Data under study.
◆ ◆ ◆
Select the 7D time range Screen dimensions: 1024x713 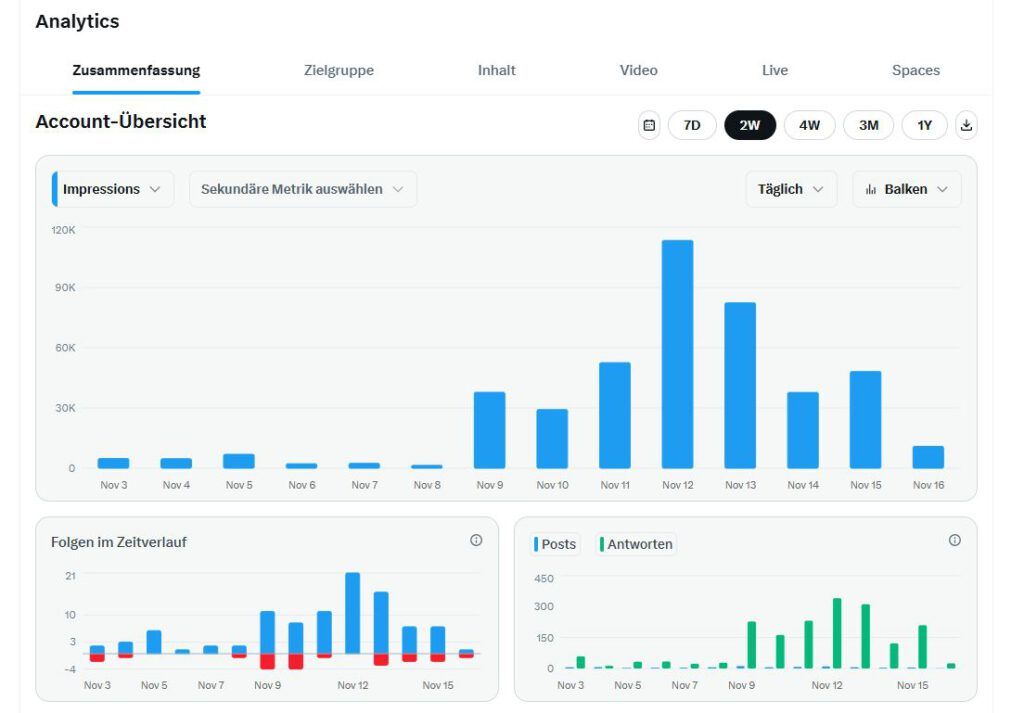(691, 125)
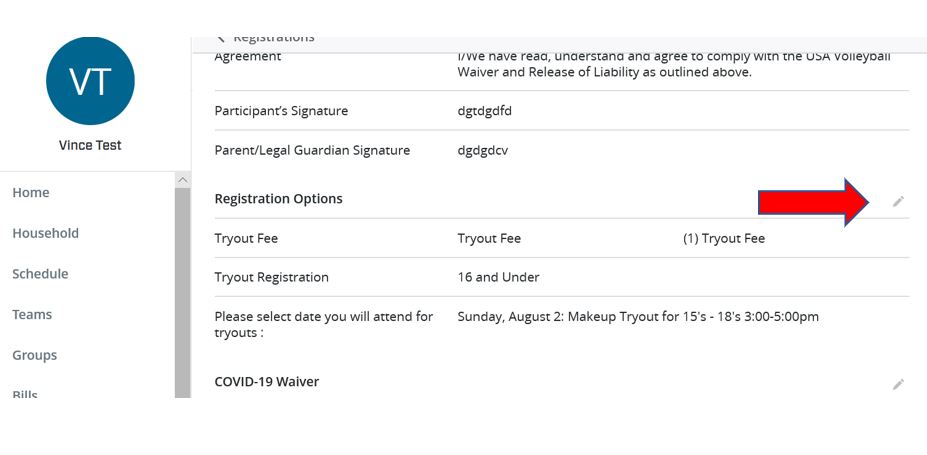927x455 pixels.
Task: Select the Registration Options heading
Action: point(278,199)
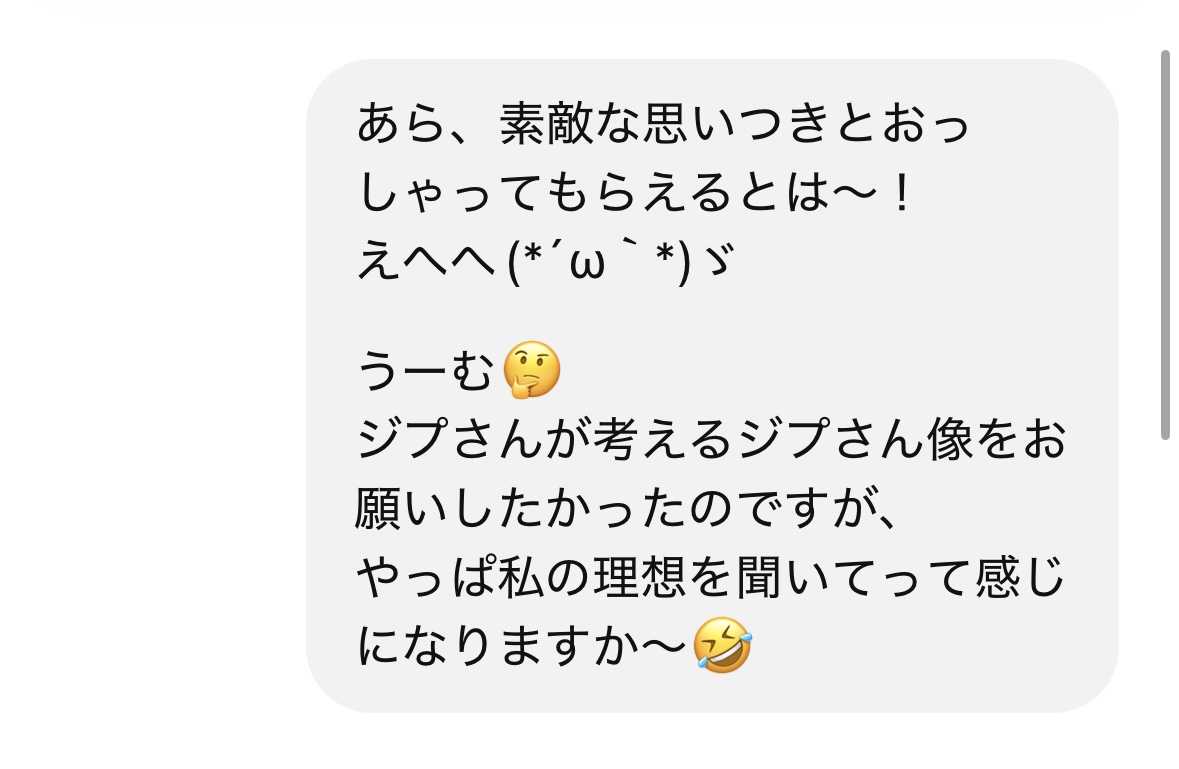
Task: Click the text えへへ before the kaomoji
Action: [x=426, y=263]
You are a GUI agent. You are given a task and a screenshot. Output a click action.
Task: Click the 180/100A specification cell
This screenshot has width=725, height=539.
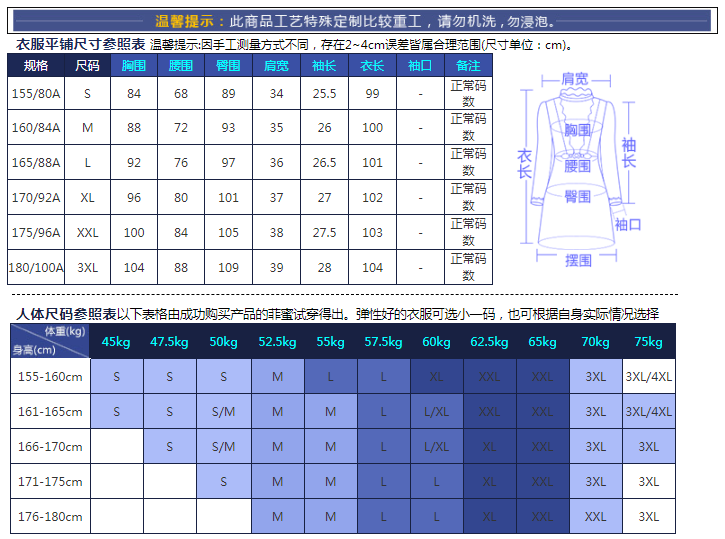pyautogui.click(x=36, y=268)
◆ ◆ ◆
Your instructions.
With the pictures excluded, the line containing "You are a GUI" and every line after it through the end of the data above are to be transcribed exactly, and nothing more.

Reply.
You are a GUI agent. You are given a task and a screenshot. Output a click action.
Task: Click the 180/100A specification cell
This screenshot has width=725, height=539.
pyautogui.click(x=36, y=268)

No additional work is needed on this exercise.